### Task to complete
Quote the rows below word for word, exactly as they appear.

### Given information

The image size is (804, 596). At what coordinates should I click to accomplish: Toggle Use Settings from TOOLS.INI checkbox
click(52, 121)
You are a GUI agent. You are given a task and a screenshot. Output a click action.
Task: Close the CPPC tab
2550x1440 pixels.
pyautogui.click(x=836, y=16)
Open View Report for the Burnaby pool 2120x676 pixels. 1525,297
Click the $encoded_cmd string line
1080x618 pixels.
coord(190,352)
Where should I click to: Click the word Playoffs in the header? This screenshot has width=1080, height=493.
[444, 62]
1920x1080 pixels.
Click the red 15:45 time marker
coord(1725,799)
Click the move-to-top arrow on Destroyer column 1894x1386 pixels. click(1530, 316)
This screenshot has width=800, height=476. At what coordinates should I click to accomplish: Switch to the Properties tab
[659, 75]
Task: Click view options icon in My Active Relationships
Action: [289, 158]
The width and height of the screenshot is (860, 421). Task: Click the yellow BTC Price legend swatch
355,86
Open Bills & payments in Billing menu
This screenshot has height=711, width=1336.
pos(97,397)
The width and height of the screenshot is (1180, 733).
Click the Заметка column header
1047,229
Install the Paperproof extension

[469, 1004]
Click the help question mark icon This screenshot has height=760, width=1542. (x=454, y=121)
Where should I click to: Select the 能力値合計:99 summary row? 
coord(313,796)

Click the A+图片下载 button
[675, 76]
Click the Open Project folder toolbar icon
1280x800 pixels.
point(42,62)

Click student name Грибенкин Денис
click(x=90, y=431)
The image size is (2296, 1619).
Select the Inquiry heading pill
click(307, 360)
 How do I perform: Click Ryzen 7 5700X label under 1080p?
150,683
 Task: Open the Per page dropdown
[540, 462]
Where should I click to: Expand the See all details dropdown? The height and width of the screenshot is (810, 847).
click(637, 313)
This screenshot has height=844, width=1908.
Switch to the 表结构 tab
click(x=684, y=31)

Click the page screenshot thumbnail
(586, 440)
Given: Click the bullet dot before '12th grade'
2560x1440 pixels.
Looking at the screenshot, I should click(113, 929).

### Answer below
The image size is (804, 596). At what coordinates should I click to accomplish: Toggle Use Settings from TOOLS.INI checkbox
click(52, 121)
You are a GUI agent. You are given a task and a screenshot. Output a click action.
Task: Close the CPPC tab
2550x1440 pixels.
pyautogui.click(x=836, y=16)
Open View Report for the Burnaby pool 2120x676 pixels. 1525,297
Click the $encoded_cmd string line
1080x618 pixels.
coord(190,352)
Where should I click to: Click the word Playoffs in the header? This screenshot has width=1080, height=493.
[444, 62]
1920x1080 pixels.
Click the red 15:45 time marker
coord(1725,799)
Click the move-to-top arrow on Destroyer column 1894x1386 pixels. click(1530, 316)
This screenshot has width=800, height=476. At what coordinates should I click to accomplish: Switch to the Properties tab
[659, 75]
Task: Click view options icon in My Active Relationships
Action: [289, 158]
The width and height of the screenshot is (860, 421). Task: Click the yellow BTC Price legend swatch
355,86
Open Bills & payments in Billing menu
This screenshot has height=711, width=1336.
pos(97,397)
The width and height of the screenshot is (1180, 733).
Click the Заметка column header
1047,229
Install the Paperproof extension

[469, 1004]
Click the help question mark icon This screenshot has height=760, width=1542. (x=454, y=121)
Where should I click to: Select the 能力値合計:99 summary row? 
coord(313,796)

Click the A+图片下载 button
[675, 76]
Click the Open Project folder toolbar icon
1280x800 pixels.
point(42,62)

Click student name Грибенкин Денис
click(x=90, y=431)
The image size is (2296, 1619).
Select the Inquiry heading pill
click(307, 360)
 How do I perform: Click Ryzen 7 5700X label under 1080p?
150,683
 Task: Open the Per page dropdown
[540, 462]
Where should I click to: Expand the See all details dropdown? The height and width of the screenshot is (810, 847).
click(637, 313)
This screenshot has height=844, width=1908.
Switch to the 表结构 tab
click(x=684, y=31)

Click the page screenshot thumbnail
(586, 440)
Given: Click the bullet dot before '12th grade'
2560x1440 pixels.
Looking at the screenshot, I should click(113, 929).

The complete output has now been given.